▸ What to do
Present the following entries again, word for word and in full.

Data for this exercise below:

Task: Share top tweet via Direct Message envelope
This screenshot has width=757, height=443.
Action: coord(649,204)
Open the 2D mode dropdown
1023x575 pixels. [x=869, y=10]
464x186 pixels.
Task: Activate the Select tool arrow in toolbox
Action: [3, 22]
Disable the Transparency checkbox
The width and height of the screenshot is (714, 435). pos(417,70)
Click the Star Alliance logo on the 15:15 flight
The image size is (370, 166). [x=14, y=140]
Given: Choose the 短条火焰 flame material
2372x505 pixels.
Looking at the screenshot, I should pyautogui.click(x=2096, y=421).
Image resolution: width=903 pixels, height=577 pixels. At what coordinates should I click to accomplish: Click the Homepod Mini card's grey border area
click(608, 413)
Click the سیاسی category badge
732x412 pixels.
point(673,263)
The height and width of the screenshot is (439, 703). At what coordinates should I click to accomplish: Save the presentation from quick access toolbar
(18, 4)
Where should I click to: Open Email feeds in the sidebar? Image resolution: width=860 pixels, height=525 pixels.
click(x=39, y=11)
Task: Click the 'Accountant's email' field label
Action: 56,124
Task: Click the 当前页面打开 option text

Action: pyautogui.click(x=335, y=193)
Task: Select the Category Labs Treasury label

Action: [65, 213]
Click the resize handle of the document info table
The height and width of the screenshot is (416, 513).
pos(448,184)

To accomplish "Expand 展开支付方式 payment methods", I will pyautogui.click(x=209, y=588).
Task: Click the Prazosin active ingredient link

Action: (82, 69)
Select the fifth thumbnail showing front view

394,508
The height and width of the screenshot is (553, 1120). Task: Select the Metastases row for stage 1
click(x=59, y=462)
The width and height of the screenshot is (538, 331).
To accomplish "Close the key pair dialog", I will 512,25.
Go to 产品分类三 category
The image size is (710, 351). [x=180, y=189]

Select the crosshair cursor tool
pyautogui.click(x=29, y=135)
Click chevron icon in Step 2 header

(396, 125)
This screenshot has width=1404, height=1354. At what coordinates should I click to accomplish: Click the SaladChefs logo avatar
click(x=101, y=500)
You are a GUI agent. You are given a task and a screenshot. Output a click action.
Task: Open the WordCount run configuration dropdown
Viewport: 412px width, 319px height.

End of Data for this exercise.

▸ Written response
Task: Share top tweet via Direct Message envelope
This screenshot has width=757, height=443.
Action: coord(649,204)
Open the 2D mode dropdown
1023x575 pixels. [x=869, y=10]
464x186 pixels.
Task: Activate the Select tool arrow in toolbox
Action: [3, 22]
Disable the Transparency checkbox
The width and height of the screenshot is (714, 435). pos(417,70)
Click the Star Alliance logo on the 15:15 flight
The image size is (370, 166). [x=14, y=140]
Given: Choose the 短条火焰 flame material
2372x505 pixels.
Looking at the screenshot, I should pyautogui.click(x=2096, y=421).
Image resolution: width=903 pixels, height=577 pixels. At what coordinates should I click to accomplish: Click the Homepod Mini card's grey border area
click(608, 413)
Click the سیاسی category badge
732x412 pixels.
point(673,263)
The height and width of the screenshot is (439, 703). At what coordinates should I click to accomplish: Save the presentation from quick access toolbar
(18, 4)
Where should I click to: Open Email feeds in the sidebar? Image resolution: width=860 pixels, height=525 pixels.
click(x=39, y=11)
Task: Click the 'Accountant's email' field label
Action: 56,124
Task: Click the 当前页面打开 option text

Action: pyautogui.click(x=335, y=193)
Task: Select the Category Labs Treasury label

Action: [65, 213]
Click the resize handle of the document info table
The height and width of the screenshot is (416, 513).
pos(448,184)

To accomplish "Expand 展开支付方式 payment methods", I will pyautogui.click(x=209, y=588).
Task: Click the Prazosin active ingredient link

Action: (82, 69)
Select the fifth thumbnail showing front view

394,508
The height and width of the screenshot is (553, 1120). Task: Select the Metastases row for stage 1
click(x=59, y=462)
The width and height of the screenshot is (538, 331).
To accomplish "Close the key pair dialog", I will 512,25.
Go to 产品分类三 category
The image size is (710, 351). [x=180, y=189]

Select the crosshair cursor tool
pyautogui.click(x=29, y=135)
Click chevron icon in Step 2 header

(396, 125)
This screenshot has width=1404, height=1354. At what coordinates should I click to accomplish: Click the SaladChefs logo avatar
click(x=101, y=500)
You are a GUI agent. You are given a task and a screenshot. Output a click action.
Task: Open the WordCount run configuration dropdown
Viewport: 412px width, 319px height.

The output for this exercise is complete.